The final meeting of this year’s London-Paris Romanticism Seminar will be a special international seminar on Friday 17 May 2024 in the Bloomsbury Room (G35, ground floor), Senate House, University of London, starting at 5.30 pm. As our distinguished guest speaker, we are delighted to welcome Prof. Dr. Brecht de Groote of the University of Ghent, who will present a paper entitled “That Which is Unseen, Shines the Brighter”: Pseudotranslation and Mediation in British Romanticism. There will then be a short response by Dr Laurent Folliot (Sorbonne University, Paris), followed by a discussion and a wine reception. The seminar will be chaired by Luisa Calè (Birkbeck, University of London).
The event is free and open to everyone, including postgraduates and members of the public. No booking is required.
Brecht de Groote is tenure-track Assistant Professor of English in the Faculty of Arts & Philosophy of the University of Ghent in Belgium. He previously held (post)doctoral positions at the Universities of Edinburgh and Leuven. His research focuses on the literature and culture of the Romantic period, extending into the eighteenth century and the late-Romantic 1840s and 1850s. Combining methods at the intersection of literary theory, media theory and translation theory, he investigates the ways in which British culture was shaped by practices and ideas of mediation and translation. Brecht is the author of Thomas De Quincey: Romanticism in Translation (2021) and has published articles in a range of journals. He is currently working on a new book project provisionally titled Pseudo-Romanticism, which is to examine how the Romantics imagined interlinguistic and intermedial transfers. This seminar will articulate some of the key ideas in that book project.

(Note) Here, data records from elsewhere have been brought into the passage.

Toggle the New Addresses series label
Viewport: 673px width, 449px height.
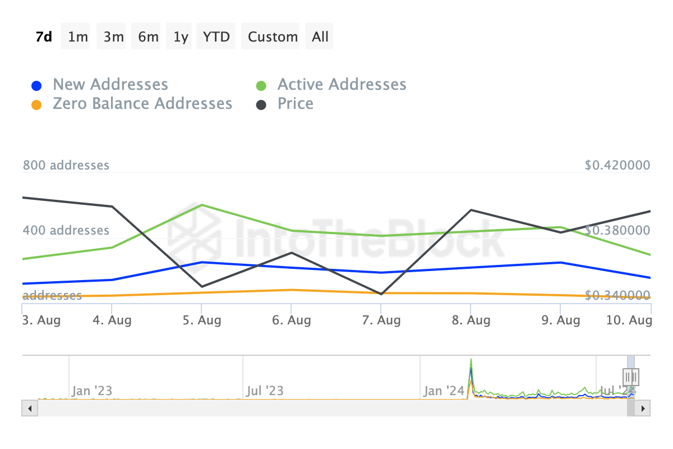point(110,85)
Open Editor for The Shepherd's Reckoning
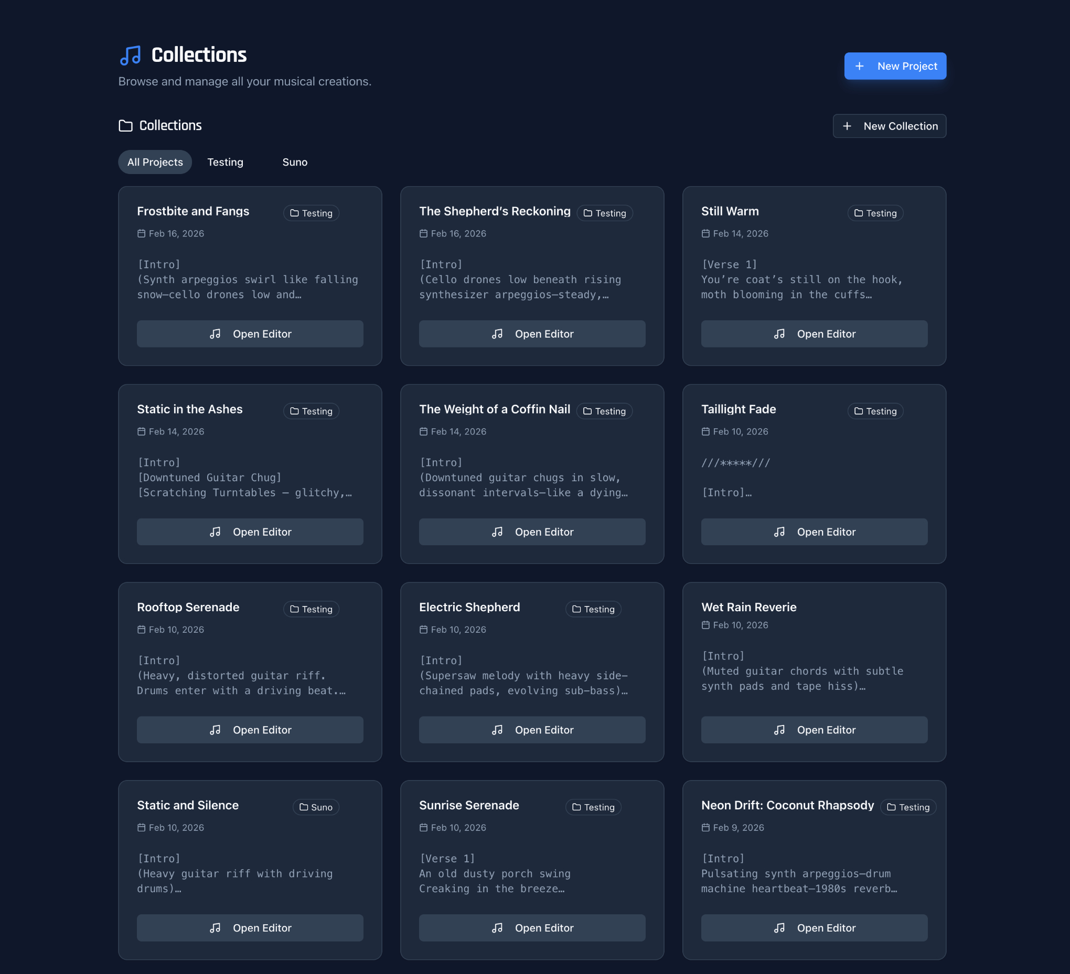Viewport: 1070px width, 974px height. coord(532,334)
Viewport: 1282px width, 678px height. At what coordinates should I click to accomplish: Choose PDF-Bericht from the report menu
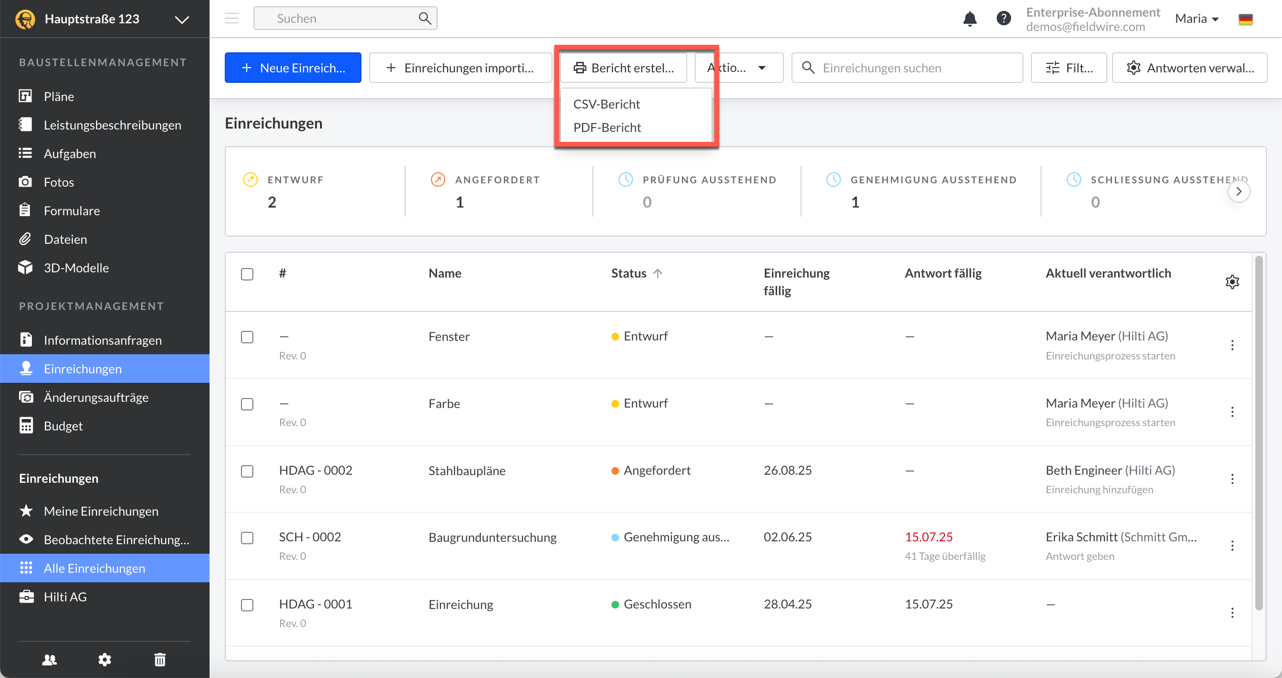coord(607,127)
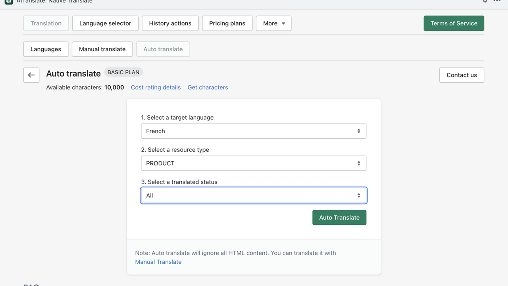This screenshot has height=286, width=508.
Task: Switch to the History actions tab
Action: pos(170,23)
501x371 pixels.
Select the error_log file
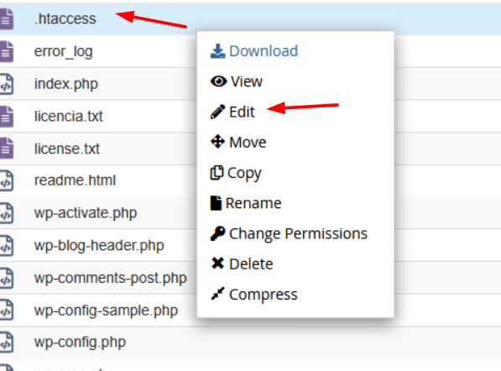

Regarding the topic of his paper, Brecht writes:
“Pseudotranslations—translations which lack one-on-one originals—are integral to British Romanticism. Not only were they were highly popular, highly inventive, highly varied, and oft-debated texts, they were also used to explore and complicate the underpinnings of modern literature and culture as it emerged. In this talk, I’ll examine how pseudotranslations sought to understand how changes in transnational communication and changes in the media that carried such communication; more concretely, I’ll argue that they sought to understand translation through mediation, and vice versa. Translation, that is, figured for mediation, and the other way around, and this reciprocal figuration was deployed both for historiographic as well as aesthetic purposes. I will also argue that pseudotranslations operate on a spectrum with other forms of pseudotextuality, with the pseudoletter—the seemingly familiar, actually public letter—offering a very compelling corpus when it crosses with the pseudotranslation. The seminar will work its way on a range of examples, particularly Carlyle’s ‘Cagliostro: In Two Flights,’ Hamilton’s Letters of a Hindoo Rajah, and Southey’s Letters from Spain; with supporting appearances from De Quincey, Wordsworth, and (inevitably) Macpherson.”